| DOCUMENT TEXT |
⟨

This is right, but perhaps misleading; most of the properties are "asymptotic", meaning that they may take an extremely long time to hold, but they hold at finite times. For example, "provability induction" says that if you have a (polytime computable) sequence of sentences phi_n, all of which happen to be provable (possibly with fast-growing proof lengths), then P_n(phi_n) limits to 1. This means that on day n the logical inductor P is confident of phi_n, even though phi_n may take much longer than n steps to prove.
The key is that the generator of such sequences has limited resources; once the inductor has learned the (implicit or explicit) program generating these sentences (perhaps by simulation, as in Solomonoff induction), it can apply that reasoning to the individual sentences; e.g. if it believes it's verified the correctness of the generator, that is enough justification to believe the sentences being produced.

⟩

| RECORDED INFORMATION |
⟨

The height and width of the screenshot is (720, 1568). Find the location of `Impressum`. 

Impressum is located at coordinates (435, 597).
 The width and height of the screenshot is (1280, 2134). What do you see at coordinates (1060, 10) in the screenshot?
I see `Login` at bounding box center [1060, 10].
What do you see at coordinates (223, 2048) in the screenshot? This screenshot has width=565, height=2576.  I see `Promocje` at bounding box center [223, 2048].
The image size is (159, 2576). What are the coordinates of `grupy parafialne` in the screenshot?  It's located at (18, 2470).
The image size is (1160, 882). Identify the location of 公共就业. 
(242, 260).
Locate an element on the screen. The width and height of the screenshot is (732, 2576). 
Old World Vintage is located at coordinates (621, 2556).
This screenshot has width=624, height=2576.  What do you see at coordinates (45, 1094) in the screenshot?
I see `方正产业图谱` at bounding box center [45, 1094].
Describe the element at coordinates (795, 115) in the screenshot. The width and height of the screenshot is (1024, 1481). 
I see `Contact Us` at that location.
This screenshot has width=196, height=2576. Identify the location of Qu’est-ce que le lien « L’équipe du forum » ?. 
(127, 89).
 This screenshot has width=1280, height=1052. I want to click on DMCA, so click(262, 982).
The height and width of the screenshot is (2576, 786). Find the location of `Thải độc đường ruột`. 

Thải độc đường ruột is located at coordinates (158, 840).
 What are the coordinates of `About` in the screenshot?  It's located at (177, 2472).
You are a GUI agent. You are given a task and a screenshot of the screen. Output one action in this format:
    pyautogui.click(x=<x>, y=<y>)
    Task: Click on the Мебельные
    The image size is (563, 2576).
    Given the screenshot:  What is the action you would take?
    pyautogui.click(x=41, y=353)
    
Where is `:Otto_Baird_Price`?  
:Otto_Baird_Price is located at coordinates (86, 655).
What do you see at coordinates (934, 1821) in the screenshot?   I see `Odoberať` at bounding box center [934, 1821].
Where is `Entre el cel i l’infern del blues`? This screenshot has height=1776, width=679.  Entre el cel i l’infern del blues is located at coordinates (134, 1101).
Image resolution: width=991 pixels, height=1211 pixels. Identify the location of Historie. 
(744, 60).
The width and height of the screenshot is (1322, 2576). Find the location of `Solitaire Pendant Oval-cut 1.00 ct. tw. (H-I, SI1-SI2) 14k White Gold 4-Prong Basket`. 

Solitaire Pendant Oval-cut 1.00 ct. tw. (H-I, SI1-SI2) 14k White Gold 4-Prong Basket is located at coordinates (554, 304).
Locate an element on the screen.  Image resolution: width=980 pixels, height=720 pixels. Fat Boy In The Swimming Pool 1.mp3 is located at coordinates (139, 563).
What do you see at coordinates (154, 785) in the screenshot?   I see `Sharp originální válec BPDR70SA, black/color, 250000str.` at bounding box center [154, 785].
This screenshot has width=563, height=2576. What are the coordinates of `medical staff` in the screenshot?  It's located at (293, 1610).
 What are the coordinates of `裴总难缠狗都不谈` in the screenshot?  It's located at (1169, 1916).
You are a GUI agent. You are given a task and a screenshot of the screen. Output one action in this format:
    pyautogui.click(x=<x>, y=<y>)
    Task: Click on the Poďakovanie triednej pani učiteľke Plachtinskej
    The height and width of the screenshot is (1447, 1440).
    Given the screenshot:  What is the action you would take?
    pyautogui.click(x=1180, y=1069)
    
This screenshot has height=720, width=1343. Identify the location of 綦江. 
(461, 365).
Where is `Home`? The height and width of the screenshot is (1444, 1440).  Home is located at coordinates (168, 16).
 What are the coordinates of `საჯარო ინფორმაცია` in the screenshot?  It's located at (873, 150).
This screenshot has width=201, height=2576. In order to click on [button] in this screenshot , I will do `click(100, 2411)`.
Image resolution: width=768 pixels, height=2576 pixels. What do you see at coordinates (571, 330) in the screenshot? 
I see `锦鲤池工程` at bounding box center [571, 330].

⟩

| WHAT THIS TASK INVOLVES |
Say whether each statement below agrees with the text on logical inductors, answering yes or no and quoting the deciding words of the text. 1. Most of the properties may take a very long time to hold, yet they hold at finite times. 2. Provability induction applies only when every sentence phi_n has a short proof. 3. The generator of such sequences has unlimited resources.

| RESPONSE FOR THIS EXERCISE |
1. Yes: "they may take an extremely long time to hold, but they hold at finite times"
2. No: "possibly with fast-growing proof lengths"
3. No: "the generator of such sequences has limited resources"